Here’s a pop quiz for managers.

Rank the following thirteen factors in order of importance to the people who work for you:

  • Work with people who treat me with respect
  • Interesting work
  • Being recognized for doing good work
  • Having opportunities to develop my skills
  • Working for people who listen to you when you have ideas for making things better
  • Being able to think for myself, not just carry out instructions
  • Seeing the end results of my work
  • Working for a manager who is efficient
  • Having a job that’s not too easy
  • Being well-informed about what’s going on in my company
  • Job security
  • High pay
  • Good benefits

Quick — what item did you rank as #1?  #2?  Which one was last?

Did you focus on pay, benefits and job security as being most important?

Many managers do.

But if you left them in exactly the order listed above, you got them right, according to a study done by the Public Agenda Foundation and referenced in the book Re-Inventing the Corporation, authored by John Nasbitt and Patricia Aburdene.

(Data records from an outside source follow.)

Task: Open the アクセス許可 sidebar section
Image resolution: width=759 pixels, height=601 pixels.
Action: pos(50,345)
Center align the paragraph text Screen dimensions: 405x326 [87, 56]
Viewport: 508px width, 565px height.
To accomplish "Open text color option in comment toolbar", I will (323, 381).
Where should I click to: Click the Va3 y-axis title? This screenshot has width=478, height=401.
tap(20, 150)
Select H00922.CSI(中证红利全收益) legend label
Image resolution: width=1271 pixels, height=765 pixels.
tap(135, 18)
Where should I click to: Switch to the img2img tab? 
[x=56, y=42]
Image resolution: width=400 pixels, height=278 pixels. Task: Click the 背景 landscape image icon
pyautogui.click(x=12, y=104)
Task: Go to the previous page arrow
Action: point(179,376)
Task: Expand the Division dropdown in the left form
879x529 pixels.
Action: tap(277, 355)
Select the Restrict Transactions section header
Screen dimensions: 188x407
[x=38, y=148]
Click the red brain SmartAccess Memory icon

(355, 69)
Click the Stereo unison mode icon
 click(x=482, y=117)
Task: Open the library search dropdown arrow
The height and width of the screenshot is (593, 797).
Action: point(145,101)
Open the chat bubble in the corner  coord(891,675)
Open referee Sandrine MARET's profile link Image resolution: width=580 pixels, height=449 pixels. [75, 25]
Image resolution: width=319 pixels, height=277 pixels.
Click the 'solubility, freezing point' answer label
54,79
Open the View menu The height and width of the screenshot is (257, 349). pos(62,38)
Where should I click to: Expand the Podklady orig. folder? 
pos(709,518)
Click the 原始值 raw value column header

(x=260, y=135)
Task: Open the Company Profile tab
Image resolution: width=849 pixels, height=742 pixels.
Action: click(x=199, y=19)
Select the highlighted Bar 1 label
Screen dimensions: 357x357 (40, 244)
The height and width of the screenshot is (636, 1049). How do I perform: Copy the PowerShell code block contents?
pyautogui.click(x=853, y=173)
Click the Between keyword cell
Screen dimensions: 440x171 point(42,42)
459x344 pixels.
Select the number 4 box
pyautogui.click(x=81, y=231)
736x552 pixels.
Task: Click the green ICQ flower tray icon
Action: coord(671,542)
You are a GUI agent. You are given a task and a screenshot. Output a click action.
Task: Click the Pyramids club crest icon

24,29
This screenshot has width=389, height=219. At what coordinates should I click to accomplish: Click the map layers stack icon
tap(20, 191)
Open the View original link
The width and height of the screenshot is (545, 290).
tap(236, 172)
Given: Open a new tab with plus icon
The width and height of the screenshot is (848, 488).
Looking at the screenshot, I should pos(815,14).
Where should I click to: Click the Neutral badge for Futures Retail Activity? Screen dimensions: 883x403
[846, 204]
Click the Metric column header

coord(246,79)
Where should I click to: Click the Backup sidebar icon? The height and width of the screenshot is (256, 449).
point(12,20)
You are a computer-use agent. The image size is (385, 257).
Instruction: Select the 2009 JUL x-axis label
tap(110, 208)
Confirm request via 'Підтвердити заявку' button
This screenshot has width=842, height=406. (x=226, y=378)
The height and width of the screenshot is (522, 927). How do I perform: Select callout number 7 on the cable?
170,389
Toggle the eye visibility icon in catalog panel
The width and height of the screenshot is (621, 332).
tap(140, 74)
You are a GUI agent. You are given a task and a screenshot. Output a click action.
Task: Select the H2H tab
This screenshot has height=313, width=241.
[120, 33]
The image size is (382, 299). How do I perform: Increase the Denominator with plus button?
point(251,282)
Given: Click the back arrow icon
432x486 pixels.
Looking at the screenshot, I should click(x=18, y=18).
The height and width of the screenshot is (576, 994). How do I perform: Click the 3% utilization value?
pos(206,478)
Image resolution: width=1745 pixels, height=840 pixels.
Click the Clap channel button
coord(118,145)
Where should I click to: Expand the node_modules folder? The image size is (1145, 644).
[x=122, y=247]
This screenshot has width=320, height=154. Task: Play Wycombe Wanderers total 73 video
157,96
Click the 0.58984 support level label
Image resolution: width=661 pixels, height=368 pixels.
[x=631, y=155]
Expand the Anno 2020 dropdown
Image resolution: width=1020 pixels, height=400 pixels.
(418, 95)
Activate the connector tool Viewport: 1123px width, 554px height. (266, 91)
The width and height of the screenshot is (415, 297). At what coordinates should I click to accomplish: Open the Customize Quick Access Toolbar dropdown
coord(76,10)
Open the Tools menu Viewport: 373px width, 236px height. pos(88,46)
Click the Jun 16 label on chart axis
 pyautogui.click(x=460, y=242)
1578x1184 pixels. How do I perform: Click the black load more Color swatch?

Now, I know what you’re thinking. “Wait a minute!  That book was published in 1985. That’s SO yesterday.”  Except that it’s not.  More recent studies yield similar results. A study on how to attract and retain Gen Y workers conducted by Robert Half International and Yahoo! HotJobs in 2008 stated the following,

Survey respondents ranked working with a boss they can respect and learn from as the most important aspect of their work environment.

“Working with people I enjoy’ and having ‘work/life balance’ rounded out the top three responses.”  Other studies show that although people will tell their boss that they’re leaving to take another job for better pay, when given the opportunity to speak confidentially, the majority of people reveal that they took another job for the intangibles — more respect and appreciation, more interesting work, a more collaborative work environment or the opportunity to make a meaningful contribution.

Are pay, benefits and job security important to us as employees?

Yes, absolutely.  But the “you’re lucky to have a job” approach to managing people doesn’t serve the best interests of any employer. Employee engagement requires more just a competitive compensation package and steady employment.  The kind of employee engagement that makes a difference in customer service, employee productivity, innovation, teamwork, goal accomplishment and other critical factors required for a company to succeed in today’s challenging marketplace can be created only when managers cultivate a workplace built on respect, trust, appreciation and two-way communication.

Do you want to be a respected leader and valued manager?

Then ask your employees for suggestions on how to improve on the first ten items in the list at the beginning of this post.  Make it an ongoing dialogue. Work together.  You’ll see for yourself, the basics still count.